■ Texte fourni
== == ==
L’Unité des enquêtes spéciales (« l’ UES » ou « l’Unité ») est un organisme civil d’application de la loi qui mène des enquêtes sur les incidents à l’origine de blessures graves, de décès ou d’allégations d’agressions sexuelles, dans lesquels des agents de police sont en cause. La compétence de l’Unité s’étend à plus de 50 corps de police municipaux, régionaux et provinciaux dans l’ensemble de l’Ontario.

En vertu de la Loi sur les services policiers, le directeur de l’ UES doit déterminer, d’après les preuves recueillies dans une enquête, si un agent a commis une infraction criminelle en rapport avec l’incident faisant l’objet de l’enquête. Si à la suite de l’enquête, il existe des motifs raisonnables de croire qu’une infraction a été commise, le directeur a le pouvoir de déposer un chef d’accusation à l’encontre de l’agent. Subsidiairement, s’il n’y a aucun motif raisonnable de croire qu’une infraction criminelle a été commise, le directeur ne dépose pas d’accusation, mais remet un rapport au procureur général pour l’informer des résultats de l’enquête.

Restrictions concernant la divulgation de renseignements

Loi sur l’accès à l’information et la protection de la vie privée (La « LAIPVP »)

En vertu de l’article 14 de la LAIPVP (article relatif à l’application de la loi), certains renseignements peuvent être omis du présent rapport, notamment s’il est raisonnable de s’attendre à ce que leur divulgation ait pour effet, selon le cas :

  • de révéler des techniques et procédés d’enquête confidentiels utilisés par des organismes chargés de l’exécution de la loi;
  • de faire obstacle à une question qui concerne l’exécution de la loi ou à une enquête menée préalablement à une instance judiciaire.
== == ==
■ Données d'origine
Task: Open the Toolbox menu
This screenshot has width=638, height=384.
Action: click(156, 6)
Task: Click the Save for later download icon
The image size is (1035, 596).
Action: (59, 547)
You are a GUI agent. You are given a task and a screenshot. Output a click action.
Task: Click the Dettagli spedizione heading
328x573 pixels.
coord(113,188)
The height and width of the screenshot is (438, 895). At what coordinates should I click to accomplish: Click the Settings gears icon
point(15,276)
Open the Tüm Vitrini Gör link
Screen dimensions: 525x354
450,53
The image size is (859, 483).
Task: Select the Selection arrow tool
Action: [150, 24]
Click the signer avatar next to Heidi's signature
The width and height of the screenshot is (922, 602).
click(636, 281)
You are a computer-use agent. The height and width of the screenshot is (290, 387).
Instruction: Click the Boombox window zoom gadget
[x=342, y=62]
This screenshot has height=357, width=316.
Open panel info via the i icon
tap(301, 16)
== == ==
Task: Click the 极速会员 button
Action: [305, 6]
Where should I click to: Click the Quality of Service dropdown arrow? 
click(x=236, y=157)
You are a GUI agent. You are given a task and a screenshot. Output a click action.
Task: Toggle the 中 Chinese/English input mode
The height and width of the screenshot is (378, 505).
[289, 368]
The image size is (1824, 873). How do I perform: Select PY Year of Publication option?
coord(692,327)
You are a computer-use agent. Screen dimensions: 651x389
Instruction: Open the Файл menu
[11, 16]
== == ==
■ Consigne
Recopiez le texte sur l'Unité des enquêtes spéciales depuis « En vertu de la » jusqu'à « résultats de l’enquête. », sans rien changer.

■ Réponse rédigée
En vertu de la Loi sur les services policiers, le directeur de l’ UES doit déterminer, d’après les preuves recueillies dans une enquête, si un agent a commis une infraction criminelle en rapport avec l’incident faisant l’objet de l’enquête. Si à la suite de l’enquête, il existe des motifs raisonnables de croire qu’une infraction a été commise, le directeur a le pouvoir de déposer un chef d’accusation à l’encontre de l’agent. Subsidiairement, s’il n’y a aucun motif raisonnable de croire qu’une infraction criminelle a été commise, le directeur ne dépose pas d’accusation, mais remet un rapport au procureur général pour l’informer des résultats de l’enquête.